The following is a restatement of a sermon I preached at the 8 AM service at Trinity, Menlo Park, on July 25, 2010. It is a “restatement” because I am recreating it after the fact, since I seldom preach with notes. It is based on two biblical passages: Genesis 18:20-32 and Luke 11:1-13.
Whenever I hear that passage from Luke’s Gospel where the disciples ask Jesus to teach them to pray, I think of the ups and downs of my own prayer life, and I think of a woman I knew several years ago in the first congregation I served. She had had her children relatively later in her life, and as is usually the case with new mothers, having children changed her perspective on life in many ways. One the ways her perspective changed is that she became very sensitive to the problems of the larger world. She found it almost impossible to watch the news, with its unending string of dismal stories about terrible happenings around the globe. So troubled was she by the idea of her children growing up in such a troubled world, she was led ultimately into a kind of crisis of faith. She invited me to lunch one day, and told me that she was very disturbed by the whole business of intercessory prayer. It was clear to her that when people who were sick, for example, were prayed for, sometimes they did indeed get better, but sometimes they did not. It seemed to her that this either meant that God was not there, or that God was rather capricious and arbitrary about which prayers were answered and which were not, since there was no discernible criteria that seemed to indicate which prayers God would grant and which prayers God would not grant. And it was not very satisfactory to simply say that God’s ways were inscrutable, and that therefore, it was not for us to know why these things were the way they were.
I’m sure that none of you have ever had these problems! I’m sure that all of this has always been perfectly clear to you!
Of course, these questions related to prayer are questions we have all had and perhaps continue to have. Because the truth is that when it comes to getting results from prayer, it does seem that God either is not there or is acting in a very arbitrary manner. And it does not satisfy any of us to simply say that God’s ways are mysterious.
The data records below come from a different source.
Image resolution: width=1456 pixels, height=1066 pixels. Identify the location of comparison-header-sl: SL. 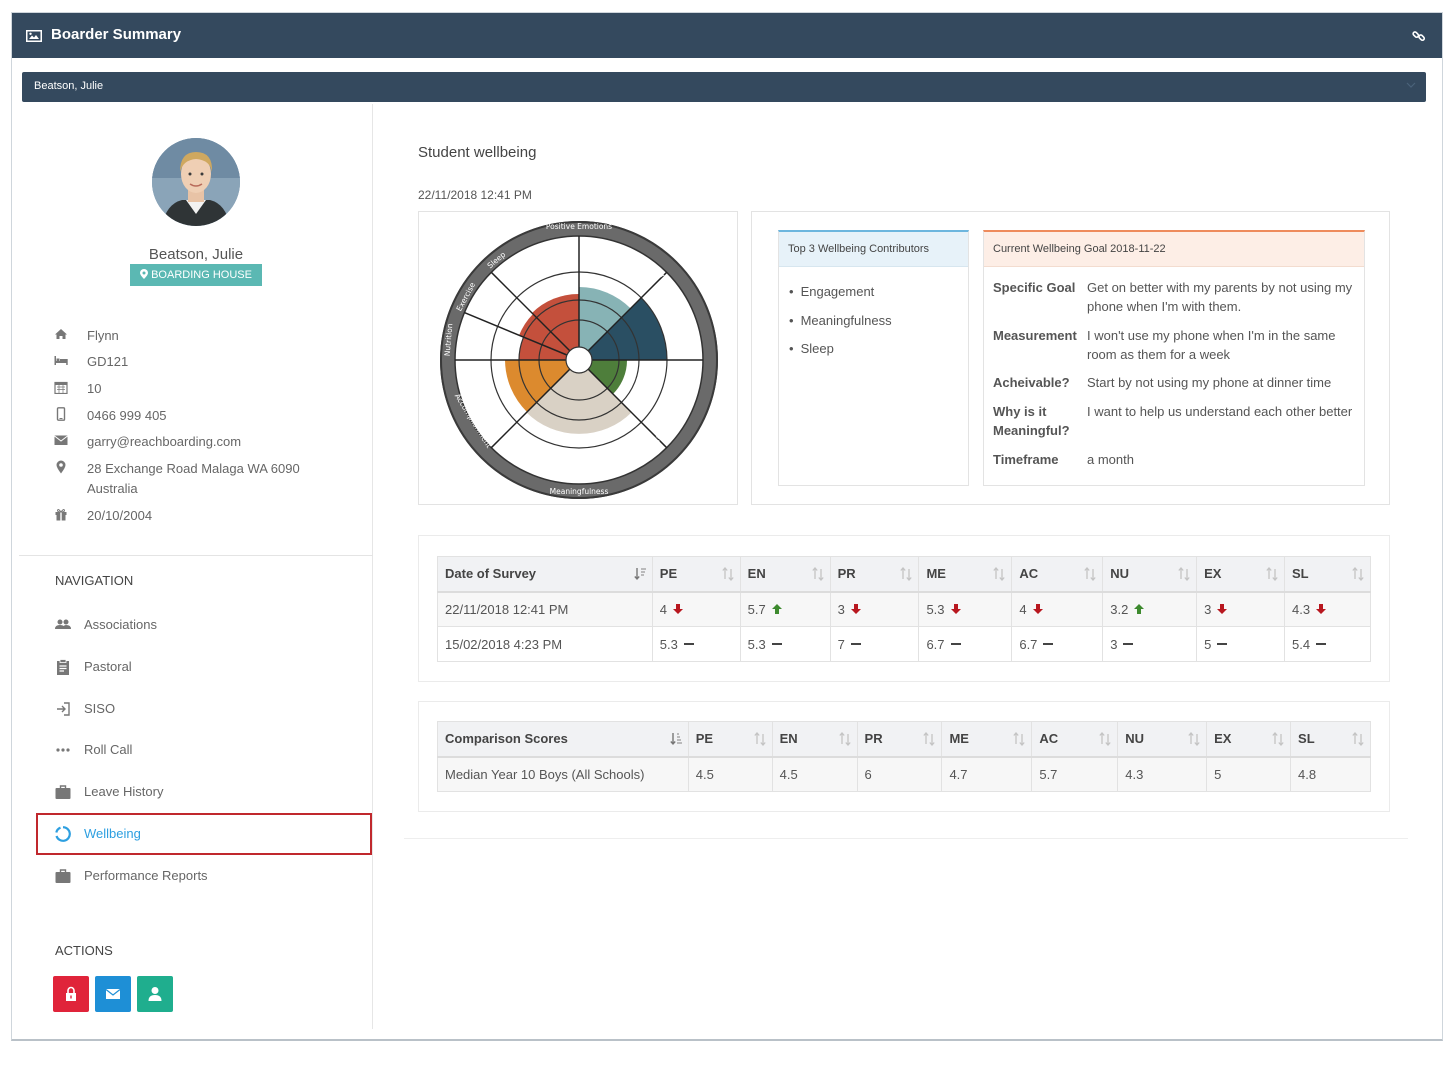
(1330, 740). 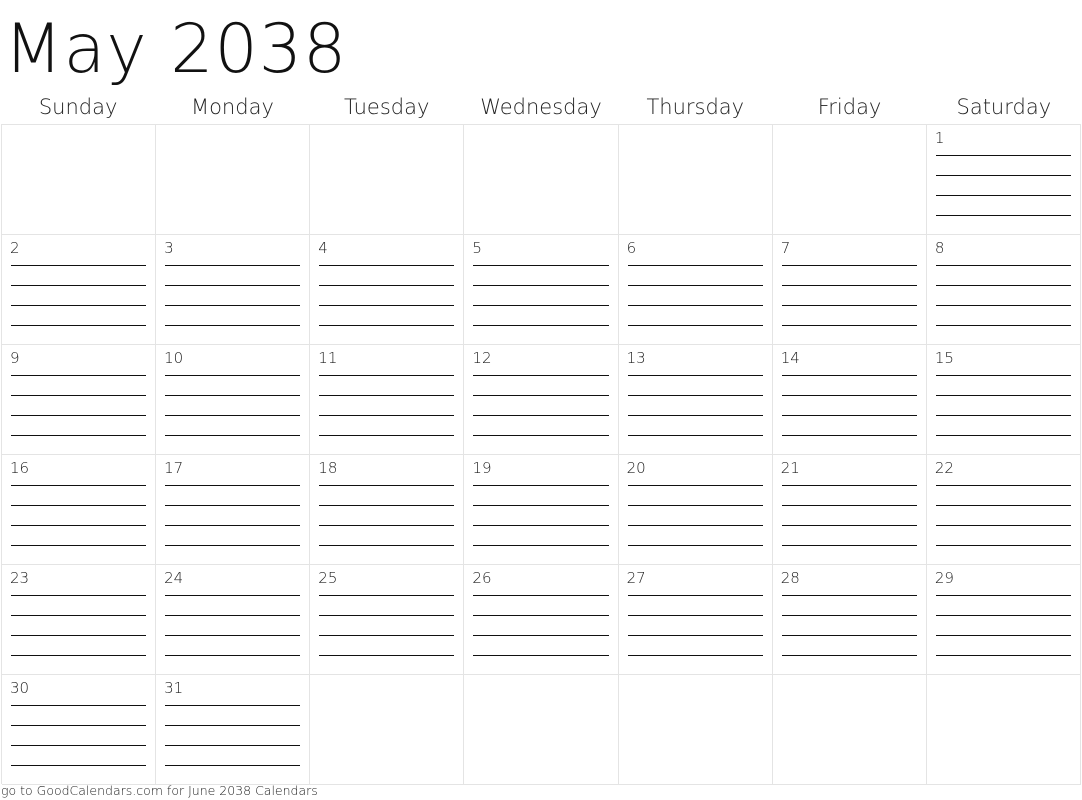 I want to click on day-cell: 27, so click(x=696, y=620).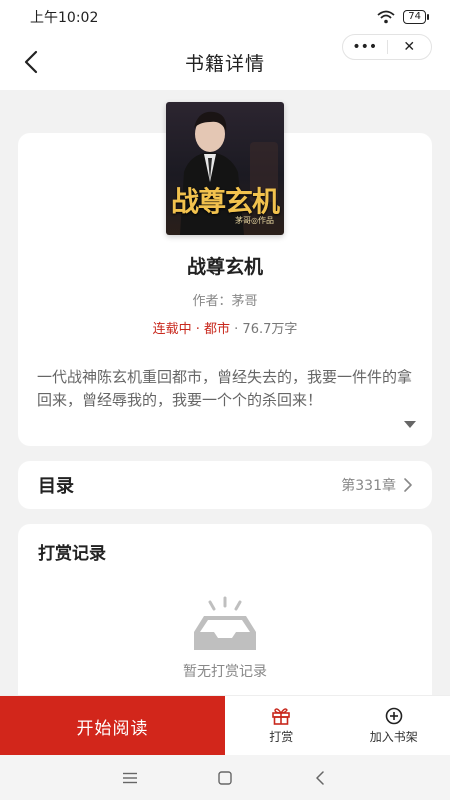 Image resolution: width=450 pixels, height=800 pixels. What do you see at coordinates (386, 17) in the screenshot?
I see `wifi-icon` at bounding box center [386, 17].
I think, however, if we look carefully at today’s Gospel, we might find a way forward, an insight into what prayer is really all about. Jesus does not tell the disciples that they should ask God for whatever they want and – poof! – they will get it. He doesn’t promise them that God will be their go-to source for whatever their hearts desire. What does he tell them, when he says that if they ask, they shall receive; if they seek, they shall find; if they knock, the door shall be opened to them? He says that God will give them what they need. And what is it that they most need? It is, he says, the Holy Spirit. “If you, then…, know how to give good gifts to your children, how much more will the heavenly Father give the Holy Spirit to those who ask him!” That is the only thing Jesus promises, and it is, he says, the only thing that we truly need. And what is the Holy Spirit? It is our connection to God, it is the presence of God in our lives, it is a sign of God’s friendship with us. And it is this friendship that is meant to accompany us through our lives, during the happy times we cherish and those times when we struggle and suffer and wish that life were different than it is. That is what we need: God’s friendship.
This same principle is really also operating in the story from Genesis for this morning, one of my favorites. I love hearing Abraham bargaining with God over the impending destruction of Sodom and Gomorrah. “Well, what if there are 40 righteous people, will you do it then?” “No, I won’t do it if there are 40 righteous people.” “Well, then, what if there are 30? or 20? or 10?” It’s interesting that Abraham stops at 10 — that’s the number of Jewish men required in the tradition of that time in order to have a valid prayer gathering. And I can imagine God’s exasperation with Abraham during this whole bargaining process. But what Abraham and the Bible are reminding us about through this story, is the importance which is attached to being a friend of God. For what is a righteous person, if not someone who actively cultivates friendship with God? The heart of this story is this righteousness – this friendship – and its infinite value not only to us, but also to God. In the story, Abraham clearly believes that this friendship is the one thing that the residents of these two famously evil cities need.
So, when Jesus teaches his disciples about prayer, he makes it clear that God is not to be approached as some kind of cosmic vending machine, into which we can expect to deposit our prayer and out of which will come the thing that we seek, whether that be success or health or whatever. Prayer is not about magic, it is not about making our life something other than it is. God is not a wizard with a magic wand, waiting to wave it over the worthy and withhold its power from the unworthy. Life is not just about the happy parts that we relish. It’s also about the struggle and the suffering and the hard parts, all of which contribute to our growth as human beings and the deepening of the soul, whether we like it or not. What we need, Jesus teaches us, is not to have these struggles magically brought to an end. What we need is the friendship of God.
And that is where faith comes in. It’s not so much about having faith in God’s existence, but having faith in God’s friendship as the one thing that we truly need to make it through all of what life is about. That’s the faith that we are challenged to have: the faith that God’s friendship is truly enough, truly the one necessary thing.